Exercise goal - For this listing, reproduce the line with "Where should I", the line with "Task: Select the", and the lines between, exactly as they stand. Leave out pictures and all other lines.

Given data -

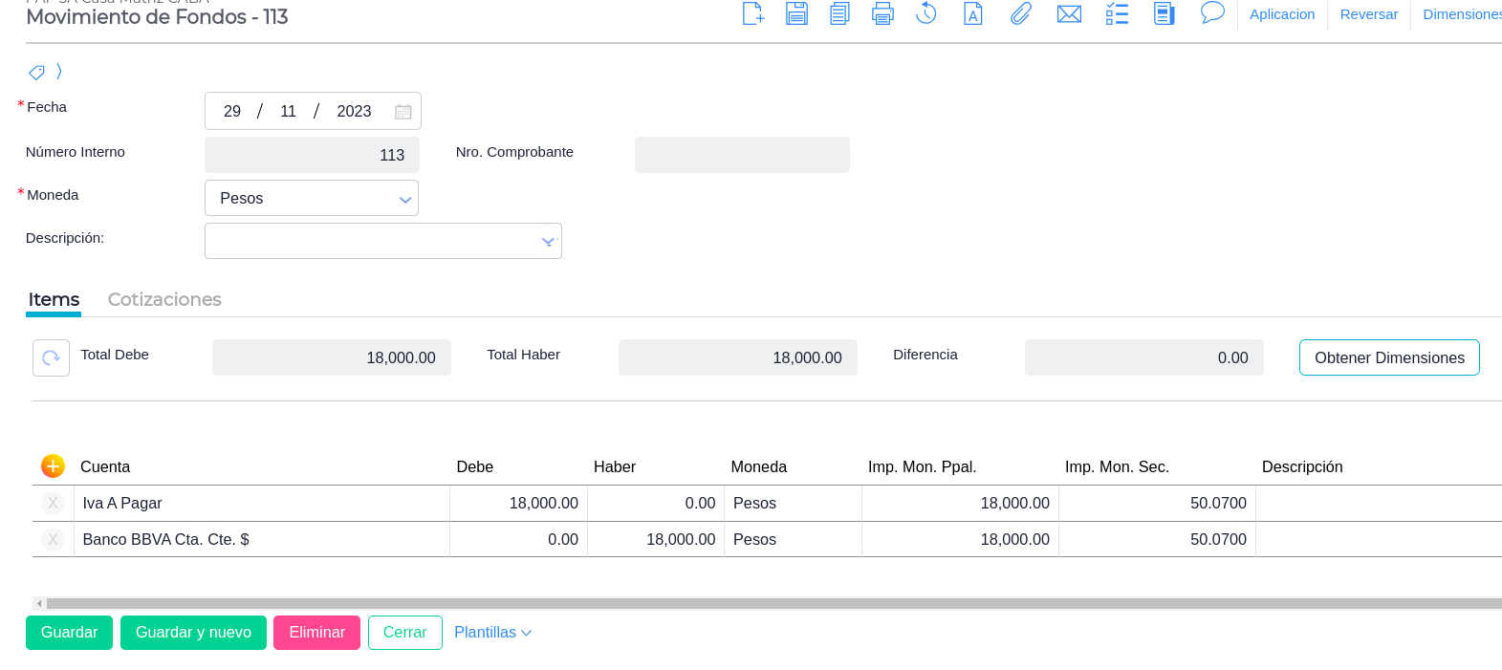The width and height of the screenshot is (1502, 670).
Task: Open the history clock icon
Action: point(925,13)
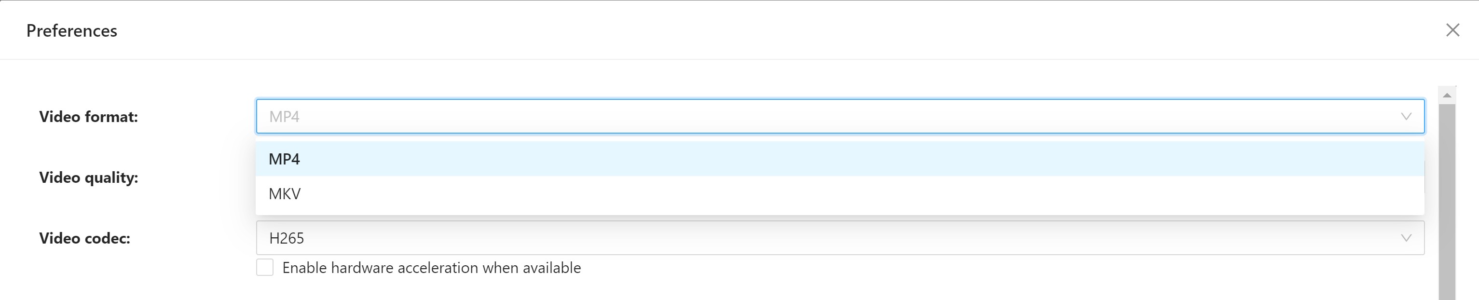Image resolution: width=1479 pixels, height=300 pixels.
Task: Click the vertical scrollbar thumb
Action: point(1447,201)
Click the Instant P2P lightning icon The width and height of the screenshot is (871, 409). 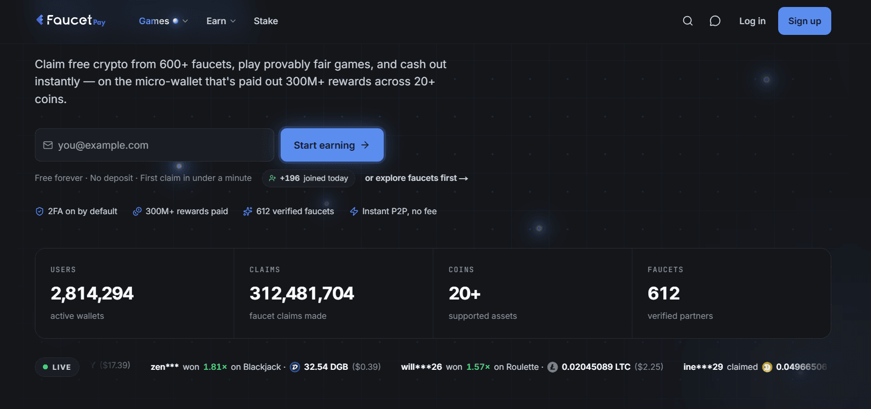pos(354,211)
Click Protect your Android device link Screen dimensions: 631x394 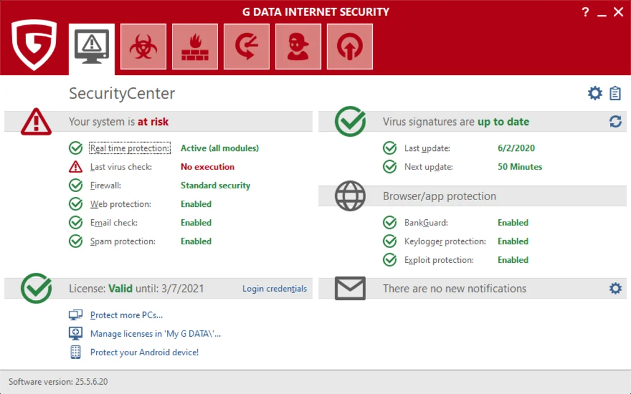point(144,352)
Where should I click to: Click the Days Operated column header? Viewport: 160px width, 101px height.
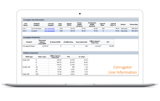pyautogui.click(x=82, y=42)
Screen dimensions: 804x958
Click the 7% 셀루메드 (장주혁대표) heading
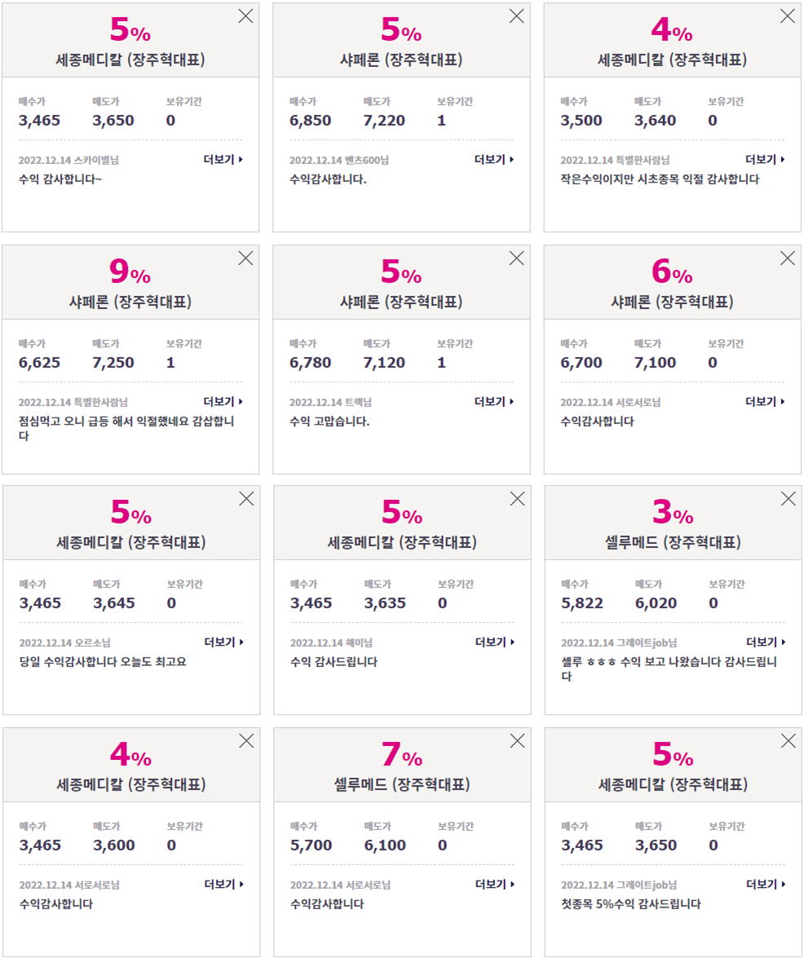[x=402, y=784]
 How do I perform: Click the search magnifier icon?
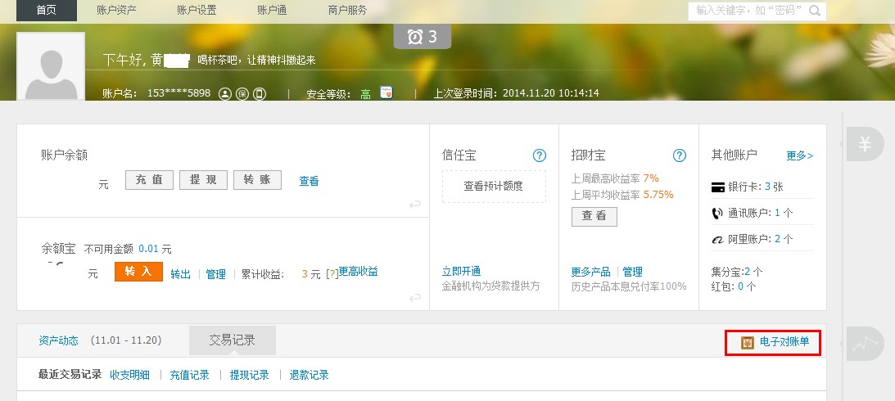tap(815, 11)
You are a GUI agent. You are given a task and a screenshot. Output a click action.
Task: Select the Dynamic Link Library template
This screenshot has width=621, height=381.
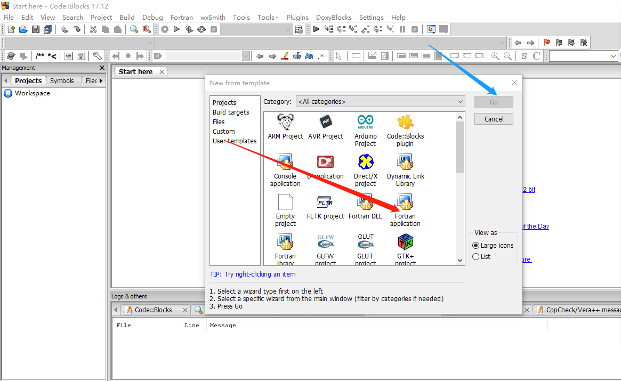pyautogui.click(x=405, y=169)
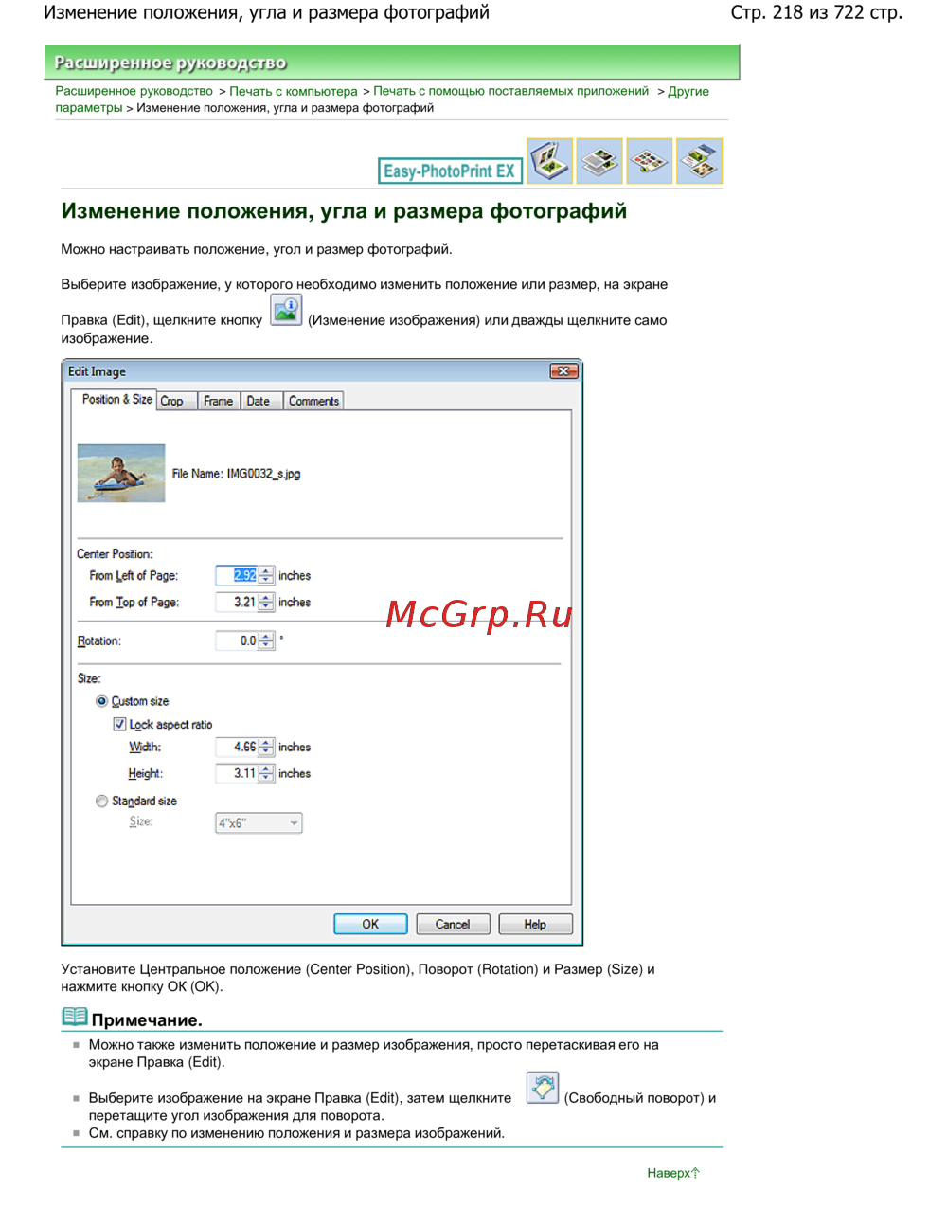This screenshot has height=1226, width=947.
Task: Click the Width spinner arrows
Action: 267,748
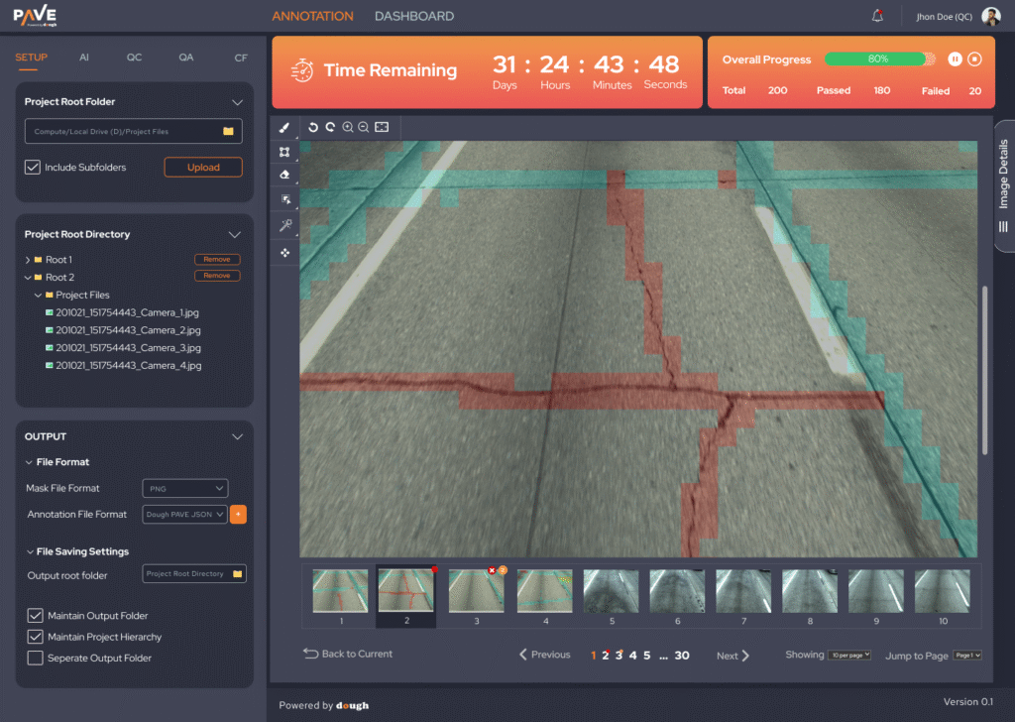
Task: Zoom in on the image
Action: pos(348,127)
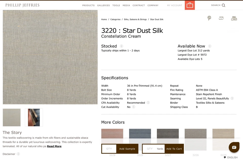View Seaming panels info icon
The width and height of the screenshot is (243, 159).
[232, 98]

Exercise response -
Where should I click to: Click the Days Operated column header? Viewport: 160px width, 101px height.
pyautogui.click(x=82, y=42)
Screen dimensions: 804x958
Click the 7% 셀루메드 (장주혁대표) heading
[x=402, y=784]
 How do I perform: Click the search magnifier icon?
tap(815, 11)
You are a GUI agent. You are given a task and a screenshot. Output a click action.
Task: Select the Dynamic Link Library template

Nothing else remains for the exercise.